Aim a - Echo the part of the console font text below that runs from "Open the chavo.builtin.table" up to and including "front of it 0x0.".

But you can of course have both full character sets in your font with lines for all conflicting characters. In our example here it means, you first write all defintions for the -1 subset and then write all definitions for the conflicting characters of the -15 subset. (in that case you would already see when creating your text that the combination "1/4 euro" is not possible and you would end up in "0.25 cent").
 
how font positions and limits are created
Now uncompress the chavo.psf.gz font in the top directory of fonty-rg; this is a nearly completely filled up font. Then extract the builtin Unicode character table with this command:
  psfgettable chavo.psf chavo.builtin.table
 
Open the chavo.builtin.table in your editor. Note, it has 259 lines, the first 3 lines are comments so they do not count: 259-3=256 lines, yes this is the first limit. Now scroll down with your eyes on the first column and you will see, that this follows the counting you already learned - but here we have in front of it 0x0.
We need the 0x0 in front here because, if this would be a simple hexadecimal notation with only 0x in front, there would be a definite end at 0xFF (F is the last one we have) and we would never be able to make a font with more than 256 definitions. But the next limit was 512, and such a font going beyond 256 definitions would continue now like this: 0x0FF and then 0x100, 0x101, 0x102 .. So the first 256 have 0 as first number, the second 256 have 1 as first number (the counting sheme is the same as we learned, it just has one number more in front).
 
This first column is also called the font position and it is needed to find the picture (glyph). If your program tells the screen driver, now spit out the word "error" you expect the screen driver does not need ages for searching "where the heck in this file might be the o, ah here, no this looks more like a zero, just hold on ..."
 
summary
With the lines which you write in your font definition text, you tell what Unicode value should be associated whith the HEX value of that character, and the comments behind it describe its official name (and if you know this character you also know how the glyph looks). Unicode values which turn out to have glyphs looking the same, will later be put together to make a single definition from your two defintion lines. So this single definition occupies only a single font position. You can either have a font with maximal 256 font positions or a font with maximal 512 font positions.
practical hints
  1. take an already existing defintion file as starting point
  2. copy that one to a file with your desired name
  3. at the bottom of your new definition file add additional lines
    you might consider inserting a # comment line with description
    this way it is easier to take it as template for new ones
  4. all iso8859 text files can be easily examined with diff
  5. definition lines which are identical must not be repeated
    you need for example the ascii range only once
    some of the general ones from iso range are also identical

(re)building the fonts
  1. change into the fonty-rg/ directory and execute
  2.   ./build.sh
    it might take a while until you see some messages
    you will get the new built fonts in this directory
    the are named <purpose>.psf.gz
    they will be written over the ones comming with this package

creating your userdefined acm kernel map
If your font mixes just all characters which you find nice looking and you want to display them besides eachother, you can not use an acm kernel map which only contains ranges of official characters. So you need to make your own acm map.
 
There are basically two ways what the kernel makes out of the bytes it receives from a program when looking up values in the acm map.

Aim b - Duplicate the rows from the line with "Given: Open the columns visibility dropdown" up to and including the last line of the rows, and leave the pictures out of your answer.

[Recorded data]
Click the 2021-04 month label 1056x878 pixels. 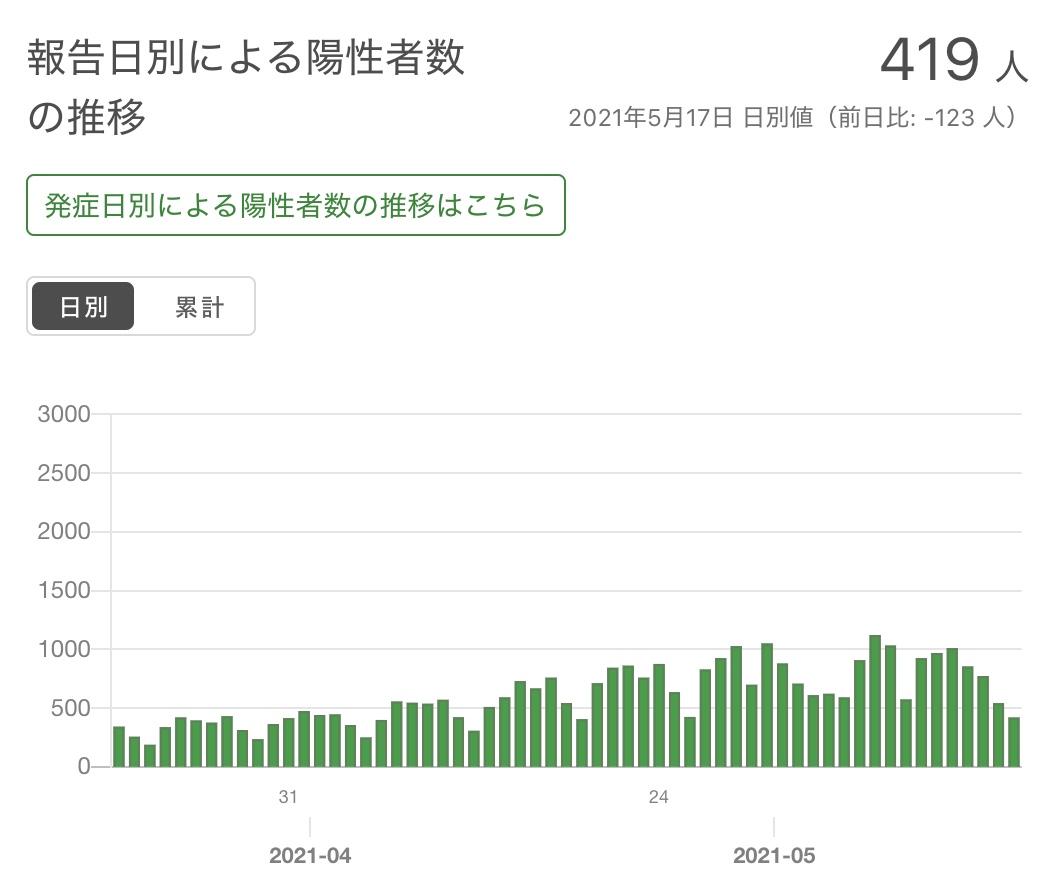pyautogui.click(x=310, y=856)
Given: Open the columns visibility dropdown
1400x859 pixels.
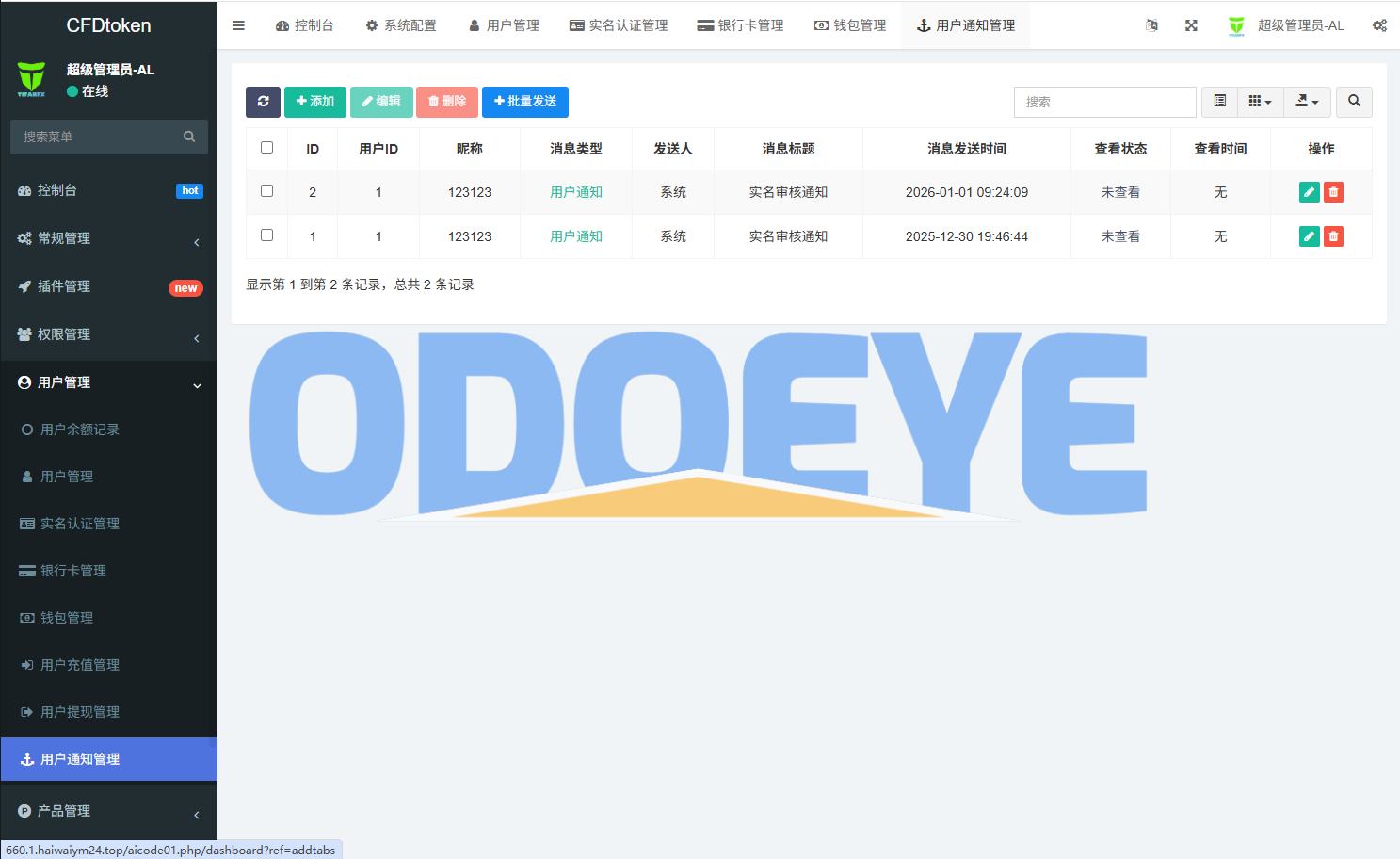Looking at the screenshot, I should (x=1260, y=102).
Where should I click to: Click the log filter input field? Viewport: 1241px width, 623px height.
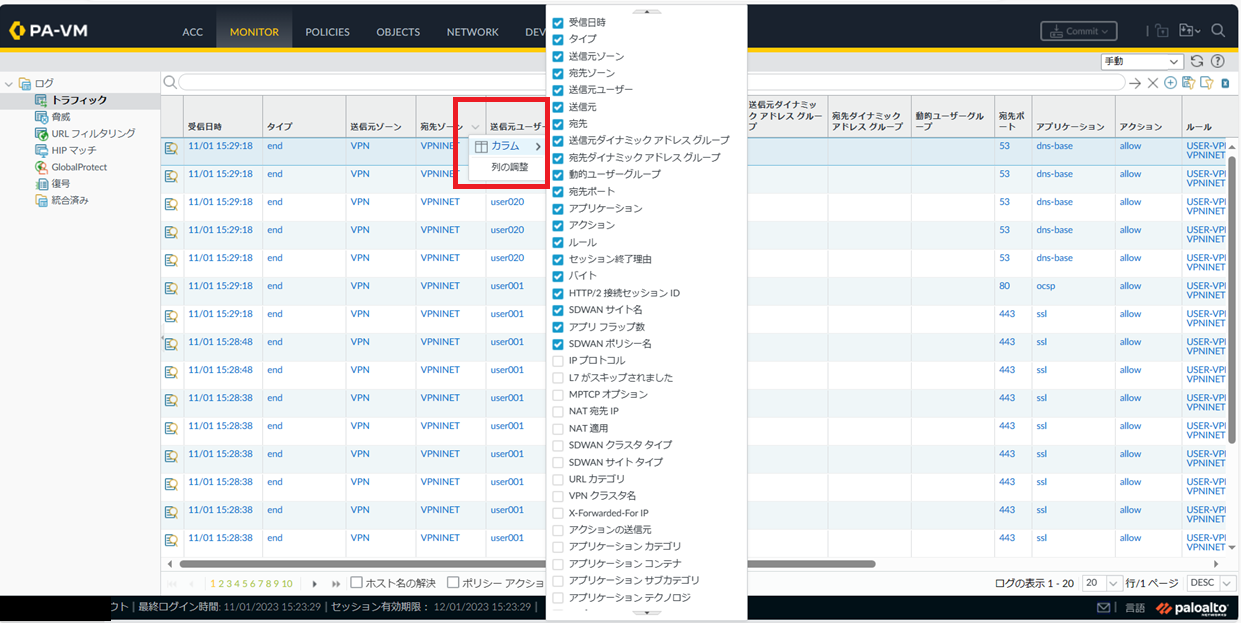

Exercise response a -
Open the chavo.builtin.table in your editor. Note, it has 259 lines, the first 3 lines are comments so they do not count: 259-3=256 lines, yes this is the first limit. Now scroll down with your eyes on the first column and you will see, that this follows the counting you already learned - but here we have in front of it 0x0.

Exercise response b -
Given: Open the columns visibility dropdown
1400x859 pixels.
Looking at the screenshot, I should (x=1260, y=102).
Where should I click to: Click the log filter input field? Viewport: 1241px width, 623px height.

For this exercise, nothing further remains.